• Data entries:
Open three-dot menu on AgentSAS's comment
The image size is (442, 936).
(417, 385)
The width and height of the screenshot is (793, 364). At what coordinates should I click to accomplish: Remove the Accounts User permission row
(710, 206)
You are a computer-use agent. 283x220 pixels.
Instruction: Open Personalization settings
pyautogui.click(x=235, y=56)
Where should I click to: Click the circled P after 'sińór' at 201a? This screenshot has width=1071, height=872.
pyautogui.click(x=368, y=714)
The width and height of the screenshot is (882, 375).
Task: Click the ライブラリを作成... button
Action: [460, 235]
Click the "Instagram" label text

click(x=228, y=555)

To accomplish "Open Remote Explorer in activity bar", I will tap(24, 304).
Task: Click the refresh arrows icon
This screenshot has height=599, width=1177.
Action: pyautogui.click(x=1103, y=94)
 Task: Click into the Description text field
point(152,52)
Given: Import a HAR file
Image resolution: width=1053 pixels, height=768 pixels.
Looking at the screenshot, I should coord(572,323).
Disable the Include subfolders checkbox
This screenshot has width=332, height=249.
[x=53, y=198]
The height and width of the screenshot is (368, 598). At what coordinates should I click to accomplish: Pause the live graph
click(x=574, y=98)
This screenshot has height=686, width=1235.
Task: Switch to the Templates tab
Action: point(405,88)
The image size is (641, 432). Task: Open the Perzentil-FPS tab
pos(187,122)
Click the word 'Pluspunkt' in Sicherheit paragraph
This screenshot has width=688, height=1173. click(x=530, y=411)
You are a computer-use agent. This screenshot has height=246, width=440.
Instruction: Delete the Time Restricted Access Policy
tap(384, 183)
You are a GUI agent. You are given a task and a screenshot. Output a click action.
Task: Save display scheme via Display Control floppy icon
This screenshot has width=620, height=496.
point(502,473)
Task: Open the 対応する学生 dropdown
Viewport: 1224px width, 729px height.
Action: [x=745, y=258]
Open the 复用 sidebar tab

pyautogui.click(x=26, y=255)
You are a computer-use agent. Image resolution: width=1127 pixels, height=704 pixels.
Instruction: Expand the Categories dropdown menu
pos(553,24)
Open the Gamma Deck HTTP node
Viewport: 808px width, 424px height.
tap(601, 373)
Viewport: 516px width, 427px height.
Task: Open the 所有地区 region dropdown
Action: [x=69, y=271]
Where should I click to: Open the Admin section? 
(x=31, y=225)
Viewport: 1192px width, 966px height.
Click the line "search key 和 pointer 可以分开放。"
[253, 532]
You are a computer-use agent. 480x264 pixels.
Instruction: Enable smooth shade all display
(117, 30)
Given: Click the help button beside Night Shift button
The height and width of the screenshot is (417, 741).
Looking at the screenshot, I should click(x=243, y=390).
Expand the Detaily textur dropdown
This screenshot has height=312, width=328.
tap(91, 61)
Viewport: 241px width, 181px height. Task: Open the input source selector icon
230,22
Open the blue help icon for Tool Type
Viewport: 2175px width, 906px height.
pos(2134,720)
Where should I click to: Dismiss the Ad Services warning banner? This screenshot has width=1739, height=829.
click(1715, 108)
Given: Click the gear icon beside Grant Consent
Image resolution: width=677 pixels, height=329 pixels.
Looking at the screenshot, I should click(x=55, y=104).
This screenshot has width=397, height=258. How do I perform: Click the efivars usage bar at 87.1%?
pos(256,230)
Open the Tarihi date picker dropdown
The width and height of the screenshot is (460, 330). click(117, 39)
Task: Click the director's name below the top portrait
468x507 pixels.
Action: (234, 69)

• Requirements:
Copy out the records from the line with "The width and height of the screenshot is (793, 364)." to the line with "Action: pyautogui.click(x=1103, y=94)", both lines included, without any changes.

• Complete response:
The width and height of the screenshot is (793, 364). At what coordinates should I click to accomplish: Remove the Accounts User permission row
(710, 206)
You are a computer-use agent. 283x220 pixels.
Instruction: Open Personalization settings
pyautogui.click(x=235, y=56)
Where should I click to: Click the circled P after 'sińór' at 201a? This screenshot has width=1071, height=872.
pyautogui.click(x=368, y=714)
The width and height of the screenshot is (882, 375).
Task: Click the ライブラリを作成... button
Action: [460, 235]
Click the "Instagram" label text

click(x=228, y=555)

To accomplish "Open Remote Explorer in activity bar", I will tap(24, 304).
Task: Click the refresh arrows icon
This screenshot has height=599, width=1177.
Action: pyautogui.click(x=1103, y=94)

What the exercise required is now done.